An optimal error estimate in stochastic homogenization of discrete elliptic equations

Abstract

This paper is the companion article to [Ann. Probab. 39 (2011) 779–856]. We consider a discrete elliptic equation on the d-dimensional lattice ℤ^d with random coefficients A of the simplest type: They are identically distributed and independent from edge to edge. On scales large w.r.t. the lattice spacing (i.e., unity), the solution operator is known to behave like the solution operator of a (continuous) elliptic equation with constant deterministic coefficients. This symmetric “homogenized” matrix A_hom = a_homId is characterized by ξ ⋅ A_homξ = 〈(ξ + ∇ϕ) ⋅ A(ξ + ∇ϕ)〉 for any direction ξ ∈ ℝ^d, where the random field ϕ (the “corrector”) is the unique solution of −∇* ⋅ A(ξ + ∇ϕ) = 0 in ℤ^d such that ϕ(0) = 0, ∇ϕ is stationary and 〈∇ϕ〉 = 0, 〈⋅〉 denoting the ensemble average (or expectation).

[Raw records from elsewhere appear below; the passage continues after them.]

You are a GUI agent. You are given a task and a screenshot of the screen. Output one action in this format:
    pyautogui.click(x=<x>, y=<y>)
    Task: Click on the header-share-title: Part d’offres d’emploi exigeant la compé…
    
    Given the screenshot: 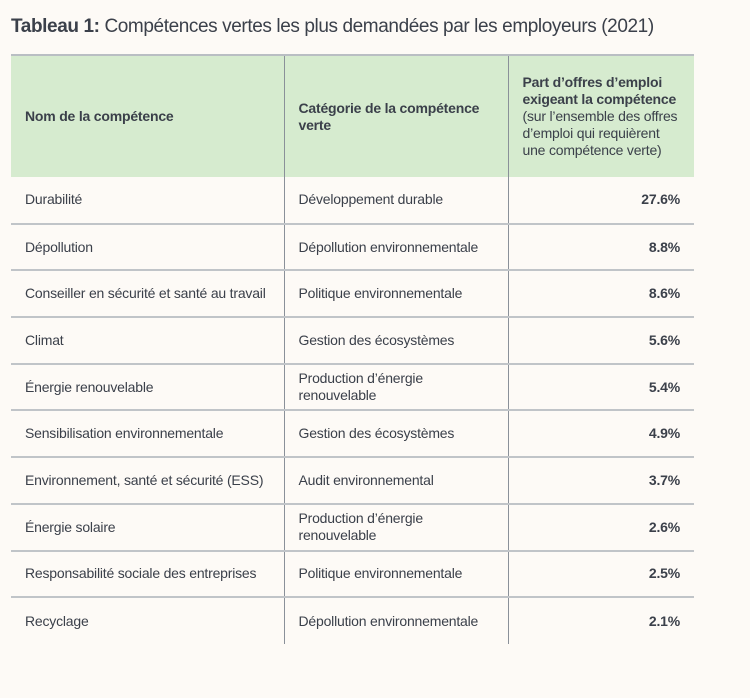 What is the action you would take?
    pyautogui.click(x=600, y=90)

In order to approximate the homogenized coefficients A_hom, the corrector problem is usually solved in a box Q_L = [−L, L)^d of size 2L with periodic boundary conditions, and the space averaged energy on Q_L defines an approximation A_L of A_hom. Although the statistics is modified (independence is replaced by periodic correlations) and the ensemble average is replaced by a space average, the approximation A_L converges almost surely to A_hom as L ↑ ∞. In this paper, we give estimates on both errors. To be more precise, we do not consider periodic boundary conditions on a box of size 2L, but replace the elliptic operator by T⁻¹ − ∇^∗ ⋅ A∇ with (typically) T ∼ L², as standard in the homogenization literature. We then replace the ensemble average by a space average on Q_L, and estimate the overall error on the homogenized coefficients in terms of L and T.